Manual de instrucciones para romper un país

No sé ustedes, pero yo tuve la suerte de crecer en la Avellaneda de los 60. Era la ciudad andrajosa del blues de Manal ("Vía muerta, calle con asfalto siempre destrozado…"), pero era también el corazón de la Argentina industrial todavía vital y progresista en serio ("Y los obreros, fumando impacientes, a su trabajo van…"). Un país cuyo mejor intento de dejar atrás la proscripción del peronismo había fracasado con el golpe de Estado contra Illia que en 1966 dio el Partido Militar con apoyo del general Perón y la burocracia sindical justicialista. Nadie puede quitarle al peronismo esa responsabilidad, omnipresente en los documentos de la época; pero no estaba solo. También la clase media y las usinas periodísticas y culturales participaron activamente de aquel golpe siniestro que terminó con la última Argentina razonable. Yo tenía nueve años y en el micro escolar que nos llevaba de vuelta a casa desde el Normal de Avellaneda cantábamos una canción aprendida en nuestras casas que se burlaba de "la tortuga Illia". La democracia y sus instituciones republicanas no eran de nuestro interés.

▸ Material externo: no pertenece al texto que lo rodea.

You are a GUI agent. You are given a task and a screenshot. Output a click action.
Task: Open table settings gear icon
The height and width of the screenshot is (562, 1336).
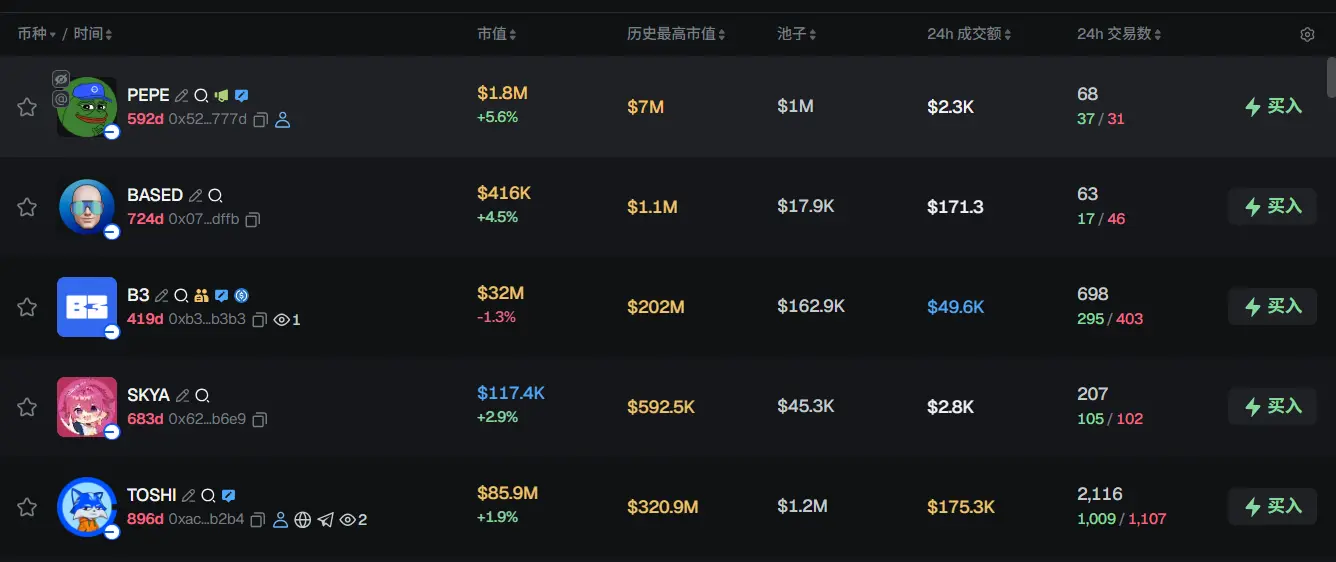[x=1307, y=35]
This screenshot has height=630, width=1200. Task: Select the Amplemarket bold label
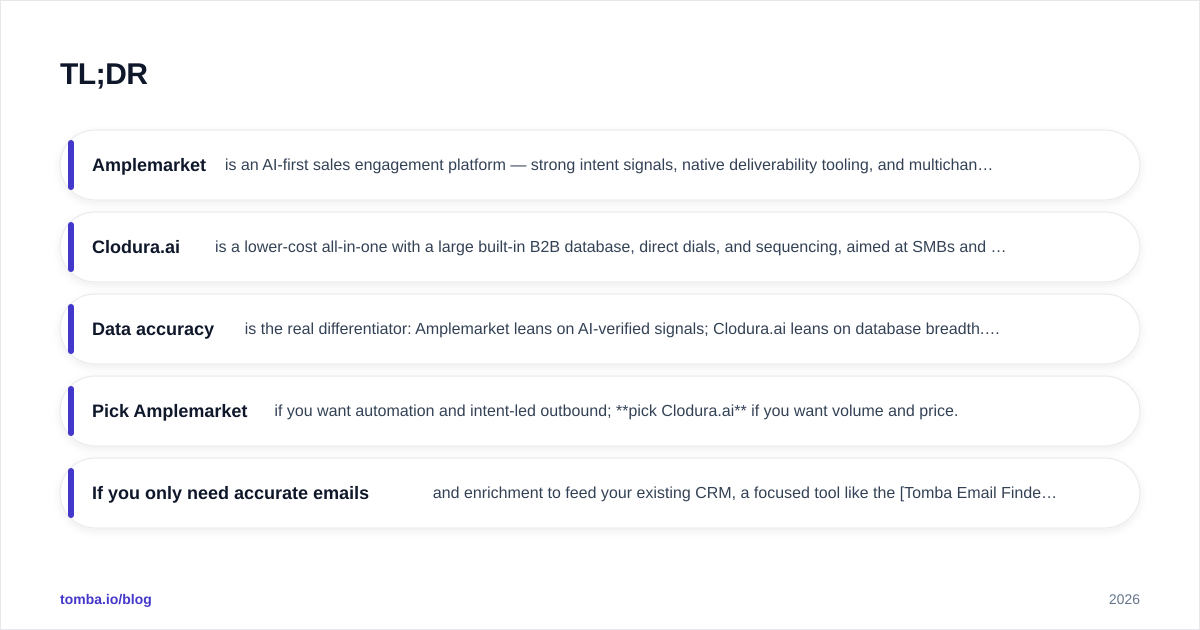tap(149, 165)
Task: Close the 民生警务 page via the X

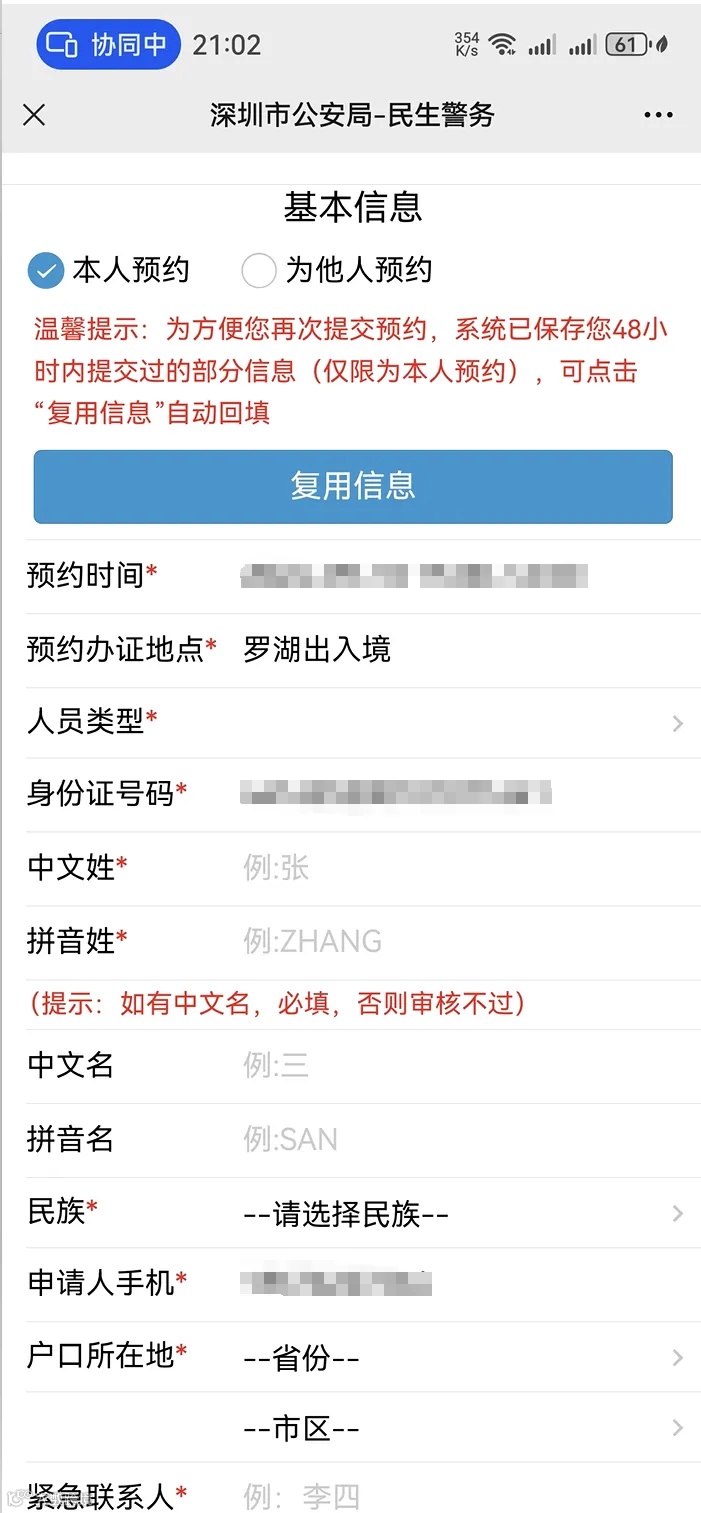Action: click(34, 115)
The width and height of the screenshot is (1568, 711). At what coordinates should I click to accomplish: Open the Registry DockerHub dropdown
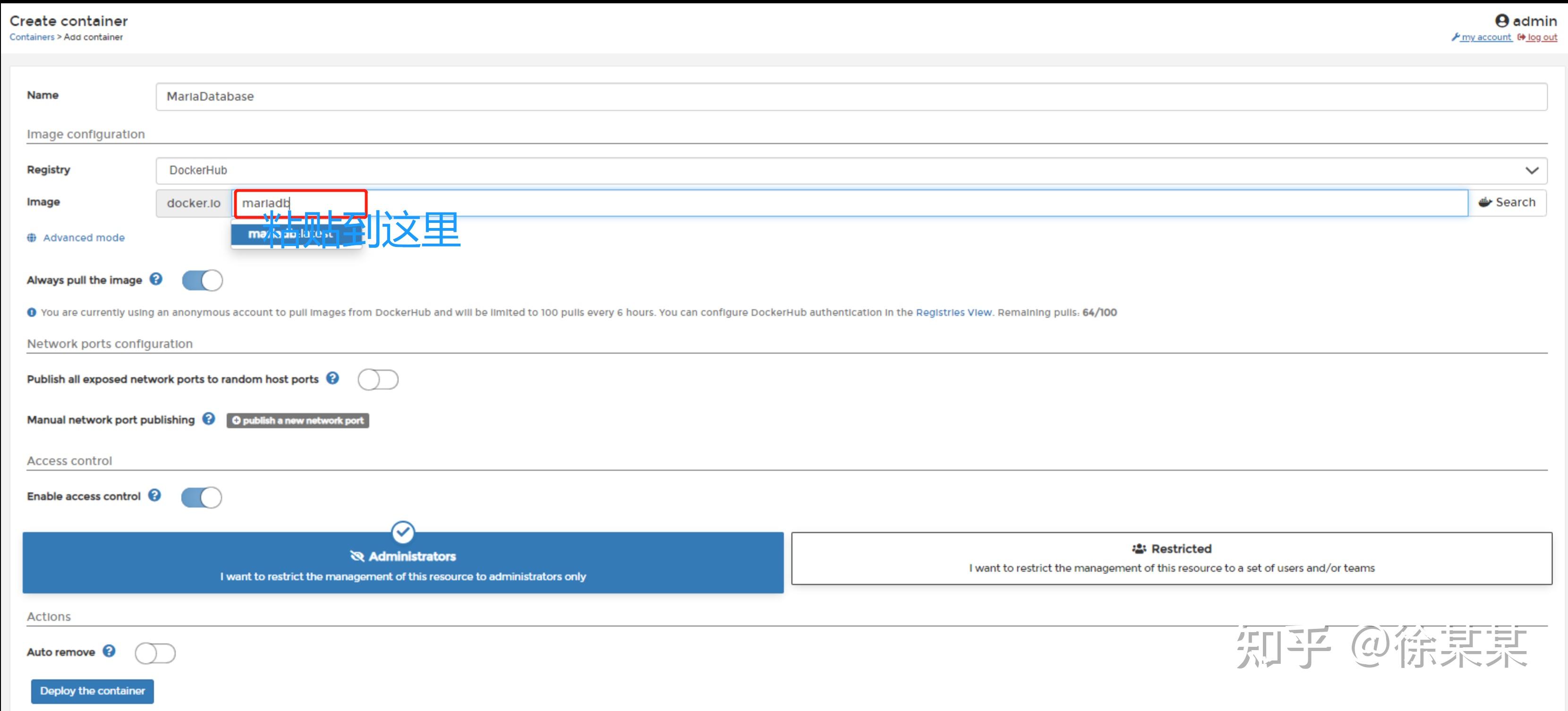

Es cierto, la Argentina de 1960 no era ya la Argentina de la primera mitad del siglo XX, que rankeaba entre los diez países más ricos del mundo, gozaba de la mejor educación, la mejor legislación social y las mejores condiciones de vida de toda Latinoamérica y era un imán de atracción para millones de emigrantes europeos que preferían Buenos Aires a Nueva York. Pero era todavía una Argentina pujante, con ascenso social y una extendida clase media, niveles de pobreza y desocupación que rondaban el 5%, educación pública de primer nivel, trenes que cubrían todo el territorio y universidades que parían premios Nobel.

Fue por entonces, en 1968, cuando apareció una película decisiva en el curso de los acontecimientos: La hora de los hornos, de Octavio Getino y Pino Solanas. En sus imágenes, hoy disponibles en internet, nada diferencia aquella Argentina de los 60 de los países africanos. Con una capacidad de artística inversamente proporcional a su honestidad ideológica, Getino y Solanas pintaron una Argentina abominable, un país indigno que todo argentino de bien estaba llamado a romper. Su capítulo más significativo, "La violencia cotidiana", enuncia las razones por las cuales era imprescindible una revolución. Mientras circulan por las pantallas imágenes de gente viviendo miserablemente y suena una música africana, el locutor en off enuncia: "El 75% de los...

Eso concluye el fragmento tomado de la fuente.